Thursday’s “virtual town hall,” where President Obama will discuss the economy with regular Americans at the White House and field questions submitted online and through YouTube, is just one part of a multilayered, tech-savvy effort to create support for his ambitious agenda at the grass-roots level.
“Lately, we’ve been more aggressive in seeking out opportunities to deliver the president’s message to a large number of Americans,” said deputy White House press secretary Josh Earnest, who said the goal has been to create a “higher platform” for Mr. Obama as the budget fight heats up.
Mr. Obama has used his communications 2.0 team in the past week to deliver through both conventional and innovative message-delivery systems. He has appeared on Jay Leno’s “Tonight Show” and on “60 Minutes,” written an editorial that appeared in more than 31 newspapers around the world, held a prime-time news conference, visited with lawmakers on Capitol Hill for some traditional elbow-rubbing and arm-twisting, and appeared in an online video promoting the virtual town hall.
He’ll also meet with bank CEOs on Friday to discuss his plan to unfreeze credit markets.
It’s a far cry from the first few days at 1600 Pennsylvania Avenue for the young Obama crew, when staffers had to use Gmail accounts to communicate and complained that the older White House computers did not have instant messaging.
And, as expected, the White House is using Mr. Obama’s already strong pre-existing support - including the 13 million names, e-mail addresses and phone numbers collected during the campaign - to cycle the grass roots back into Washington and put pressure on Congress.
Organizing for America, the new group formed to communicate directly with the Obama campaign’s supporters, sent “personalized” e-mails on Wednesday asking them to contact their Capitol Hill representatives in support of his budget.
The OFA e-mail also provided the names and phone numbers of the lawmakers and asked Obama supporters to register with OFA after they had called and include any feedback.

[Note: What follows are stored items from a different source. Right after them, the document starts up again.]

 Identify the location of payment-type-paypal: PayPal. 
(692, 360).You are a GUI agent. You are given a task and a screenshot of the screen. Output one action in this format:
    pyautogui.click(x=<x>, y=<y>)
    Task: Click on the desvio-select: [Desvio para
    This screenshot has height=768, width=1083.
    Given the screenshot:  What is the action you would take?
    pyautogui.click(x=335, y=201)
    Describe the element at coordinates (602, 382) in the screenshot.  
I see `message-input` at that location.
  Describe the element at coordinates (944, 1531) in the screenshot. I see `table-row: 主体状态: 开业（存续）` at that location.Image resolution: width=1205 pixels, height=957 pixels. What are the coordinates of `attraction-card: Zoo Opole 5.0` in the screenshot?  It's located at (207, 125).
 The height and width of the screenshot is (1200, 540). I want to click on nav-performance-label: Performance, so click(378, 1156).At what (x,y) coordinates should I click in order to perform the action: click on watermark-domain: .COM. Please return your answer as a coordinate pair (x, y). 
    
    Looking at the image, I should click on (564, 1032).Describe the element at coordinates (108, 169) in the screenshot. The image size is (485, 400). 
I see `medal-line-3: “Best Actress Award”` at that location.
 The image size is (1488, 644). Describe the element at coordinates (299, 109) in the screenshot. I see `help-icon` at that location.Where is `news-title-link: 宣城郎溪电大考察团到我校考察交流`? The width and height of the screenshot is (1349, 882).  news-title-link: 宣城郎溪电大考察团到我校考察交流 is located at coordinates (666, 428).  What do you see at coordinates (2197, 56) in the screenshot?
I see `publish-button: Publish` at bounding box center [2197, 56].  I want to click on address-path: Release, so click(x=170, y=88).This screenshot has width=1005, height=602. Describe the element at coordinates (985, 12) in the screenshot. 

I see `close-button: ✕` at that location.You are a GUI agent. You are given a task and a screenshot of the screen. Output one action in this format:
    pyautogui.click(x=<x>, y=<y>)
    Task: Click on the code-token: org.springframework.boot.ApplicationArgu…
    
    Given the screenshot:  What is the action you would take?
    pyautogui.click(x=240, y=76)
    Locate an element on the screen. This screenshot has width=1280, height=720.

“As the budget debate continues, OFA will provide supporters with additional tools to help them send a strong message to Washington that the time for a new direction is now,” said OFA spokeswoman Natalie Wyeth.
It was the second time in a week that OFA has mobilized the army of Obama supporters behind his $3.6 trillion budget. Last weekend, volunteers fanned out in neighborhoods across the country to ask neighbors and friends to sign a pledge in support of the budget, spurred on by a video message from Mr. Obama late last week calling on them to go forth and organize.
The pledge drive also doubled as an effort by OFA to expand its huge database of names and personal information.
The White House also used its vast grass-roots resources, in coordination with OFA and the Democratic National Committee, to give a Democratic congressional candidate a boost in a special election taking place next Tuesday.
Mr. Obama’s endorsement of Democratic businessman Scott Murphy was sent by e-mail Wednesday morning to about 60,000 people on OFA and DNC e-mail lists who live in or near New York’s 20th Congressional District, where Mr. Murphy is challenging state Assembly Minority Leader Jim Tedisco, a Republican.
Mr. Earnest said that although the plans to construct “the higher platform we’ve created” for the president were in place before the uproar over the bonuses given to AIG executives last week, the White House feels that the president’s presence on mass-consumption programs helped minimize the political damage.
“It’s our sense that this has reinforced in the minds of the American public his attention to addressing the economic crisis,” Mr. Earnest said.